Let's welcome Dr. Shafer back to the blog. Between being a chief resident and being accepted in to a critical care fellowship, she has another interesting case presentation for you. Some really interesting learning points on this one. Here is a link to the original post in case you missed it, and here is the answer...
Diagnosis: Spontaneous LAD dissection
This is an unusual diagnosis that is mainly described as case reports in the literature. In 1996 only 100 cases in the world had been identified (2). Of these reported cases, 75% were diagnosed at autopsy and the rest were diagnosed with coronary angiography (1). The majority of these cases (approximately 75%) were in women, and of these cases, 32% of the patients were pregnant, post-partum, or taking oral contraceptives (2). One study in 2009 observed that one out of ten women under the age of 50 who clinically presented with ACS instead had a coronary dissection on coronary angiography (3).
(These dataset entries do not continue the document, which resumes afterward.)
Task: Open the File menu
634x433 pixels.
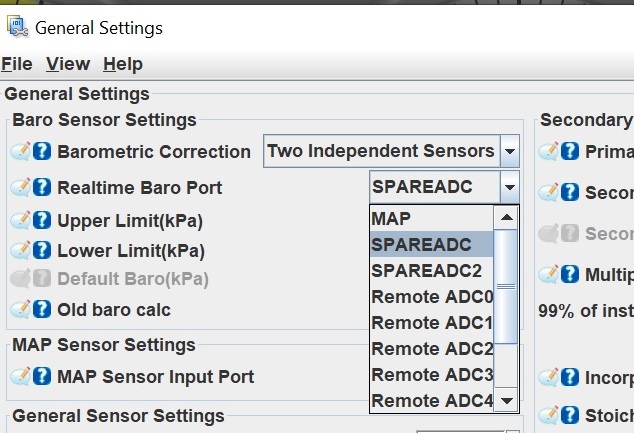Action: point(17,64)
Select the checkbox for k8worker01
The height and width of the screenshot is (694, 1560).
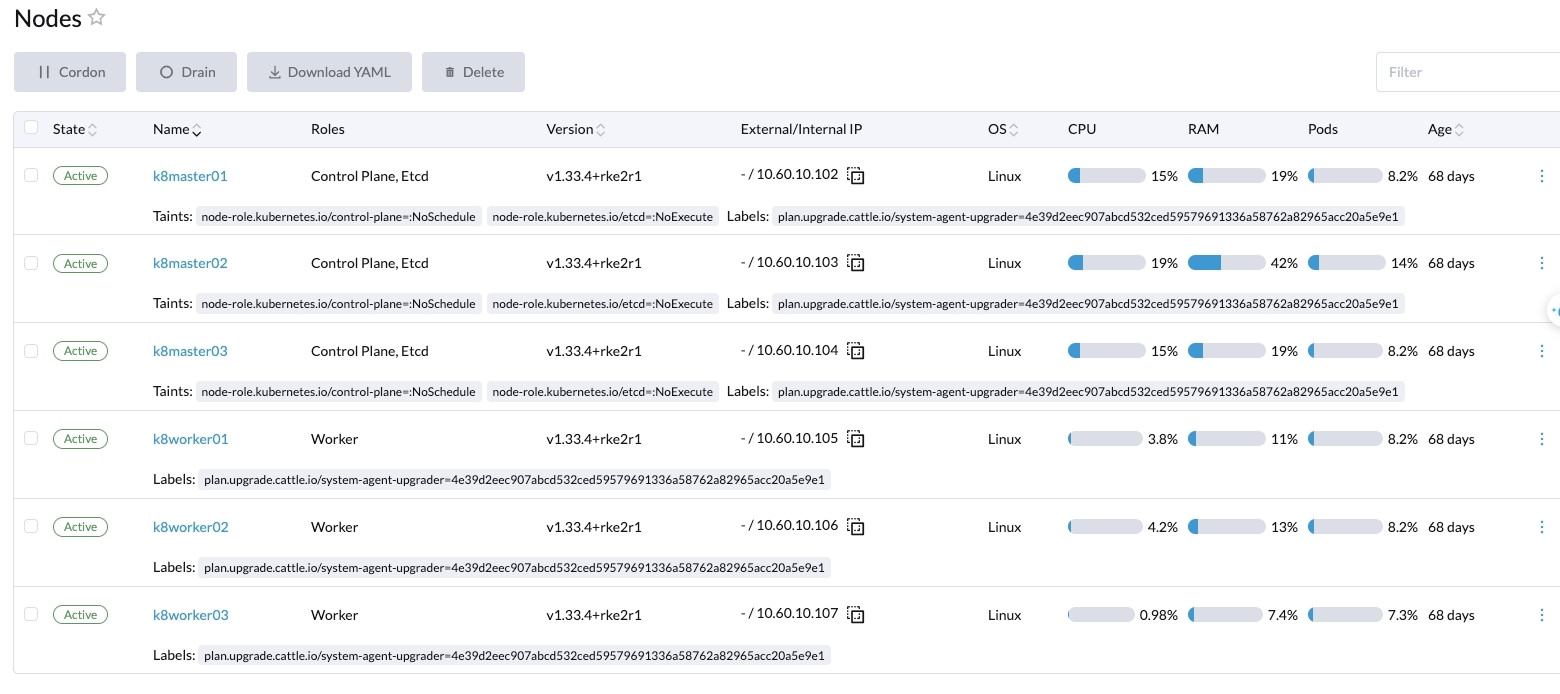coord(31,437)
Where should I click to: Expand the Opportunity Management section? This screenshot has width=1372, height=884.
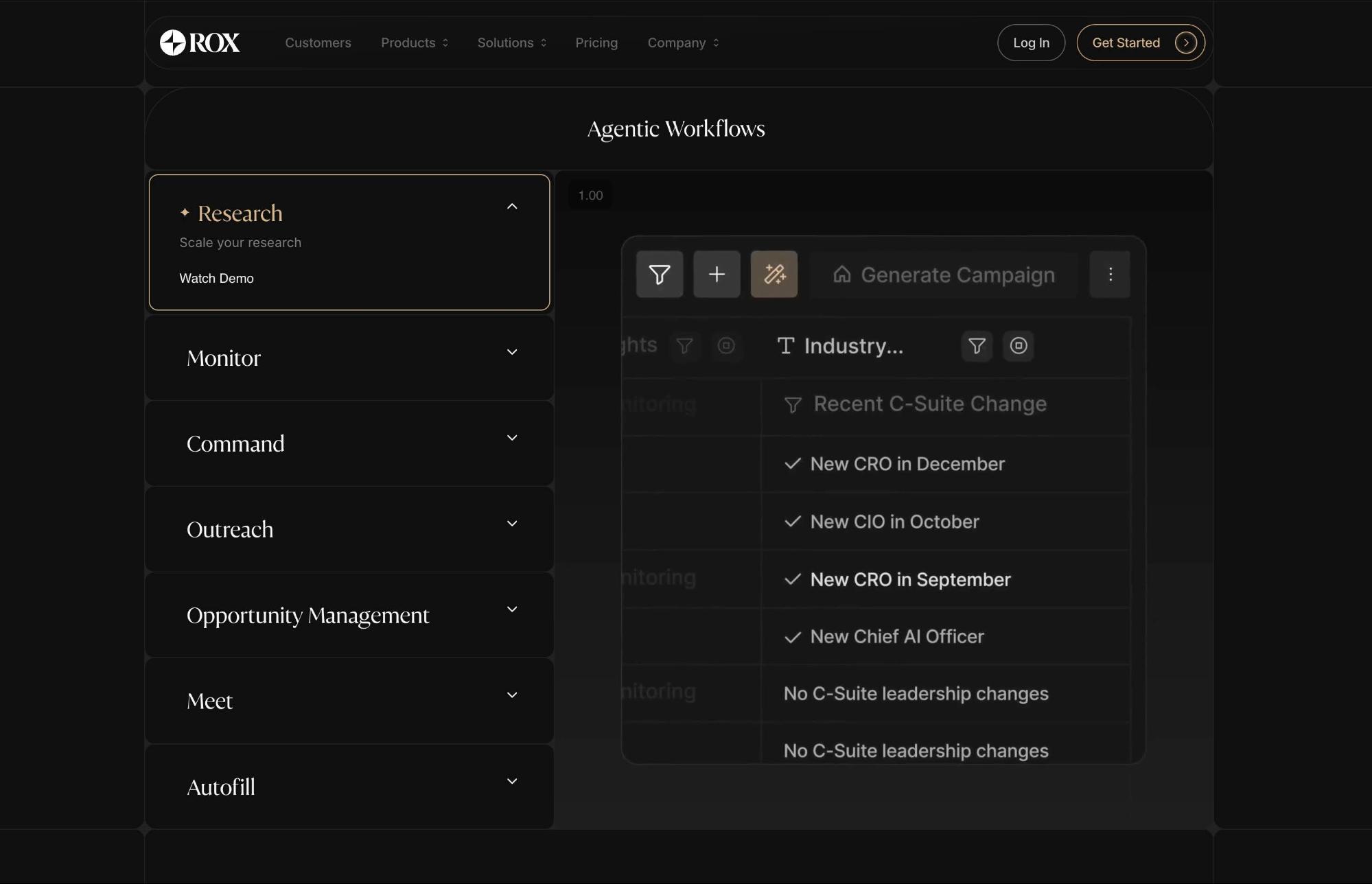pos(512,609)
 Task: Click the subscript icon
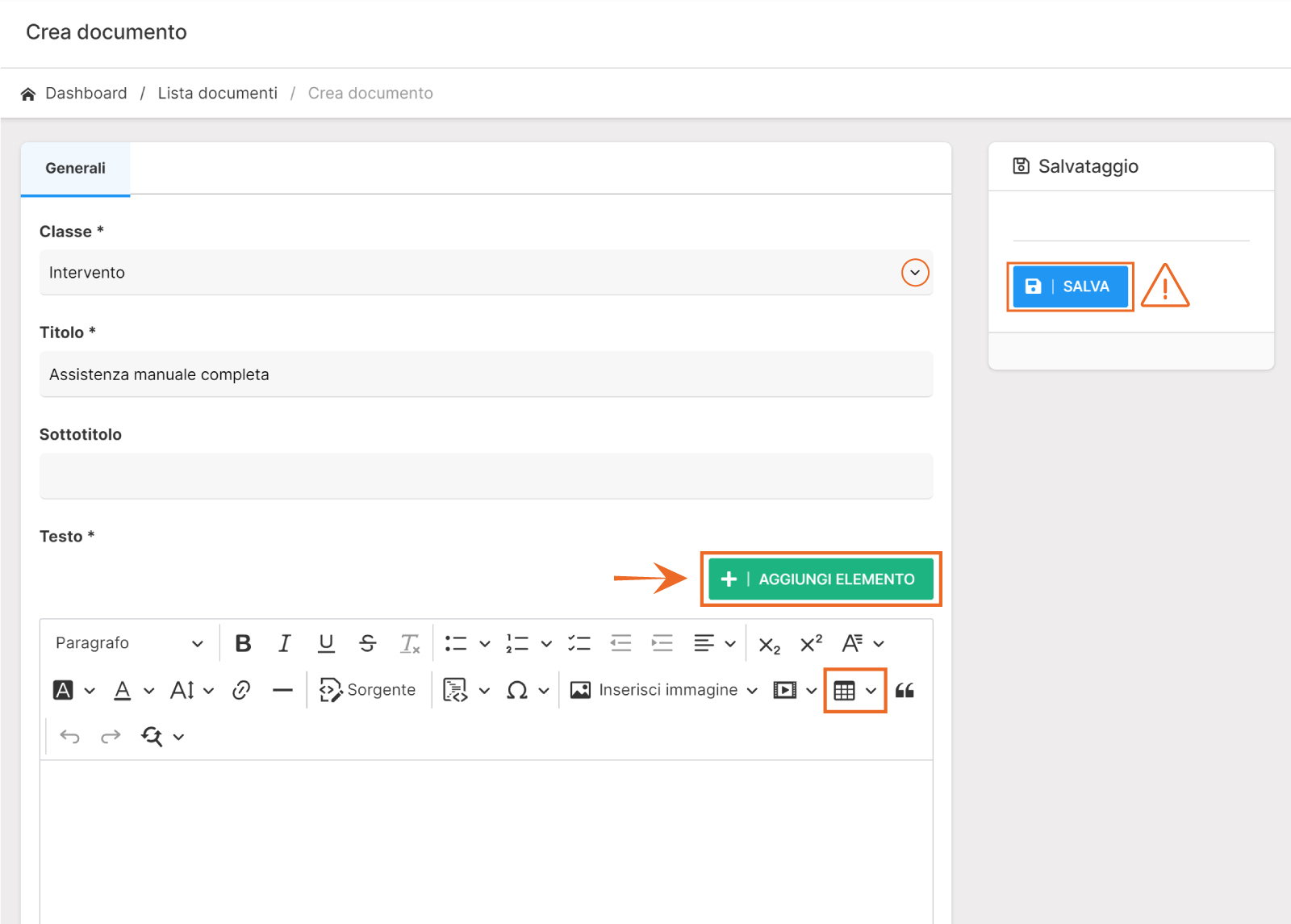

LAD dissection is considered especially disastrous and results in malignant arrhythmias, severe CHF, extensive infarct and sudden death (2). The clinical presentation of coronary dissection is similar to that of a patient having an acute MI, but they are usually younger and without the cardiac risk factors. It is important to note that spontaneous coronary dissection can be recurrent. The etiology of this disease is unclear, but some autopsies have demonstrated an eosinophilic penetration of the tunica adventitia and it is postulated that this subsequently causes damage to the collagen, elastin and smooth muscle wall (2). Treatment options for these patients include medical management only versus stenting versus bypass surgery. There is no treatment standard at this time and the prognosis of these patients who survive is unknown. However, the case reports overall seem to demonstrate that at least one year post-event survival rate is quite high.
For our case presentation, the patient was emergently taken to the cath lab where her diagnosis of spontaneous LAD dissection was made. She was stented at this time and started on Aspirin, Metoprolol, and Effient. She had a complicated hospital course, developing pericarditis, a small pericardial effusion, and a new apical thrombus. Ultimately, however, after a week her symptoms had dramatically improved and she was discharged home.
Spontaneous coronary dissection is a rare but rapidly fatal diagnosis that should be considered in the differential diagnosis of young patients who present with symptoms of ACS; it can be both diagnosed and treated in the cath lab. Remember that diffuse ST segment elevation in the younger patient with chest pain will not always equate to a diagnosis of pericarditis.
- Spontaneous Coronary Artery Dissection, Aneurysms, and Pseudoaneurysms: A Review. Echocardiography. 2004: 21(2), 175-182.
- Zampieri et al. Follow up after spontaneous coronary artery dissection: a report of five case series; Heart.1996: 75, 206-209.
- Vanzetto, et al. Prevalence, therapeutic management and medium-term prognosis of spontaneous coronary artery dissection: results from a database of 11,605 patients. European Journal of Cardio-thoracic Surgery. 2008: 35 (3), 205-254.